A day after the IMF approved a 28 billion euro (US$36.9 billion) bailout loan for Greece, part of a broader 130 billion euro rescue package by European partners and the European Central Bank (ECB), an IMF staff report warned that Athens had no space for error as it pushes through economic reforms and spending cuts to tackle its high debt levels.
The IMF said any policy delays or a slow response by the economy to reforms would lead to a deeper recession and a worsening debt profile in Greece.
In addition, there are also political risks tied to elections in Greece this year, which create more uncertainty, the IMF added.
“The materialization of these risks would most likely require additional debt relief by the official sector and, short of that, lead to a sovereign default,” it said, adding: “In the absence of continued official support and access to ECB refinancing operations, a disorderly euro exit would be unavoidable, heightening risks to the Fund.”
The IMF said if Greece were to leave the euro, there would be economic costs and contagion risks to the rest of Europe, and possibly the world.

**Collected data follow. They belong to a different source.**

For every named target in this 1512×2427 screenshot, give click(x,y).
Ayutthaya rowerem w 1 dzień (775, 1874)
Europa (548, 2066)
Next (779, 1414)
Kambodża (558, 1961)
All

It said if Greece were to leave the euro, currency depreciation and monetary financing of deficit spending would push up inflation, followed by strong upward pressure on wages and other production costs, quickly reducing any competitive advantages.
The IMF said bank solvency in Greece has become “an acute problem” and the recession was taking its toll, with non-performing loans at 14.7 percent of total loans at the end of September last year. Greek banks have lost almost 30 percent of their deposit base, the IMF added.